Despite the inconclusive identities and dates of authorship you can still make the claim of their testimony being “connected to the apostles” through the assumption of long lost oral and written traditions. Though the only evidence provided for this in the original article are references to Bible verses. This is called circular reasoning. How do we know that the events described in the Bible are true and come directly from the apostles? Apparently, because the Bible says so.

5. Some New Testament writers quote other New Testament writers as Scripture.

The belief in new revelation or a testament of books was not a late development. From the days of the apostles themselves, these writings were seen as unique in their authority and witness. This belief seems to be present in the earliest stages of Christianity. In 2 Peter 3:15–16, Peter refers to Paul’s letters as “Scripture,” which would have put them on a par with the books of the Old Testament. This is a significant fact that is often overlooked.

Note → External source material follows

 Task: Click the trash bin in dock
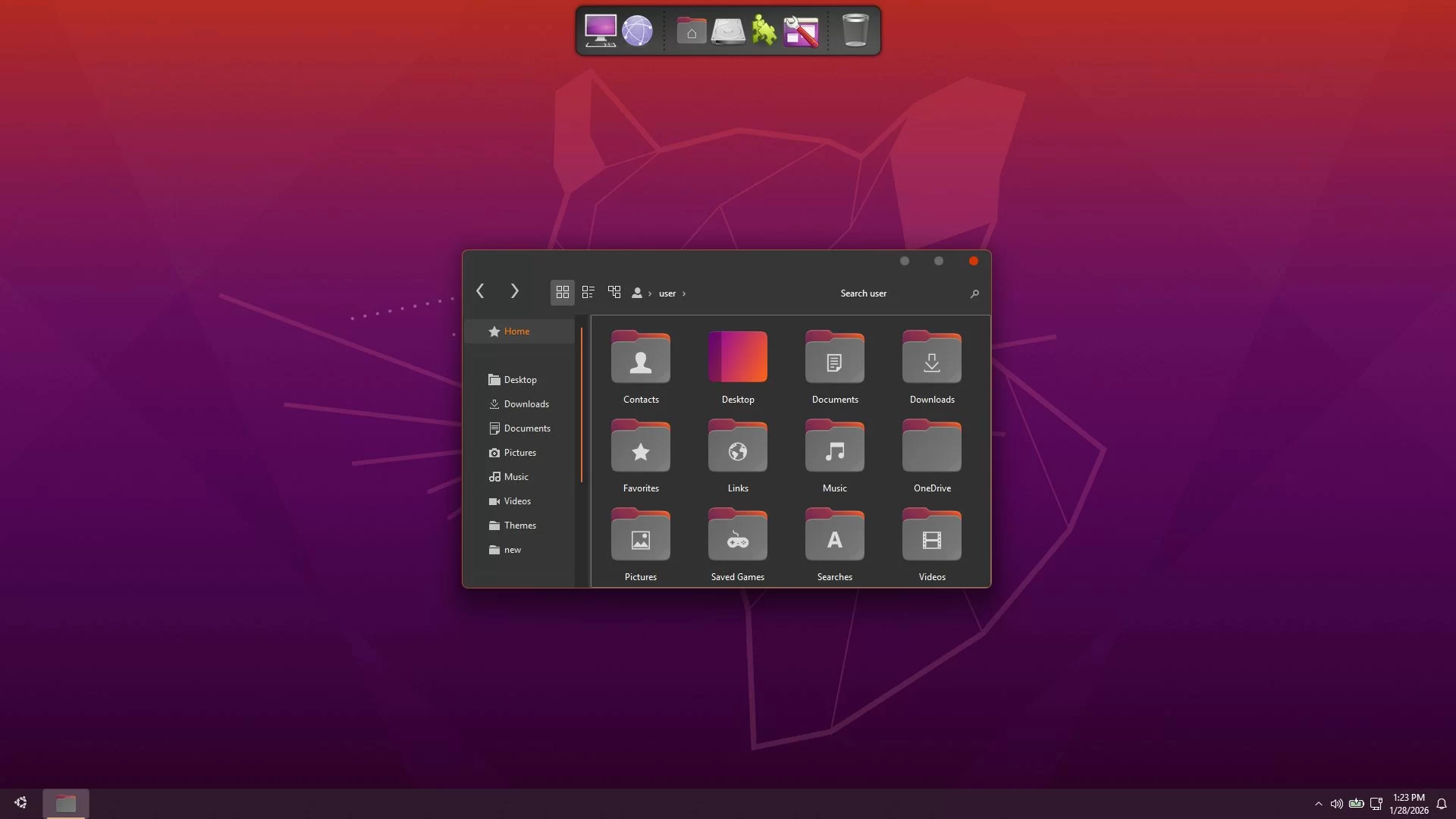click(x=855, y=31)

Should we expect anything else from a collection of books that has been curated for their internal consistency?

6. Early Christians used noncanonical writings without analogous authority.

Christians often cited noncanonical literature with positive affirmation for edification. Yet, Christians were simply using these books as helpful, illuminating, or edifying texts. Rarely was there confusion as to whether they were on a par with Scripture. These books were eventually disregarded according to the criteria of whether they had general acceptance, apostolicity, and self-authentication.

And here we get to the most important issue concerning the relevance of “canonicity”. Do any of these qualities attest to their accuracy? The obvious answer should be no.

None of the six points presented can be used to reliably conclude that the events described in the Bible are actually true. Non-canonical books may contradict some teachings within the traditional Orthodox canon, but most have equal historical evidence when it comes to confirming their supernatural claims, which is to say – none. Did Jesus exist? Probably. Was he resurrected from the dead? We can’t really know. We cannot conclude that dragons exist simply because they are described commonly and consistently in ancient writings and we cannot conclude that Jesus was resurrected for the same reason.

The Bible is full of claims. To evaluate these claims we must seek external sources and historical evidence that supports them. If we knew that the Bible provided accurate testimony then we could consider that testimony as one piece of evidence that could bolster supporting external evidence, but by using the historical-critical method we already know that the Bible’s authorship is unreliable.

This is not to say that the entire Bible should be considered a lie. Quite the contrary. There are many references within the Bible that can be confirmed with external sources. Names of towns and villages. Names of rulers and kings. Jewish cultural traditions and societal structures. We confirm these claims the same way historians confirm claims from any ancient text. However, extraordinary claims require extraordinary evidence. Being skeptical of supernatural claims in the Bible doesn’t make you a contrarian.

Skepticism should be the natural position when you apply the same level of criticism you would to the supernatural claims of any other religion.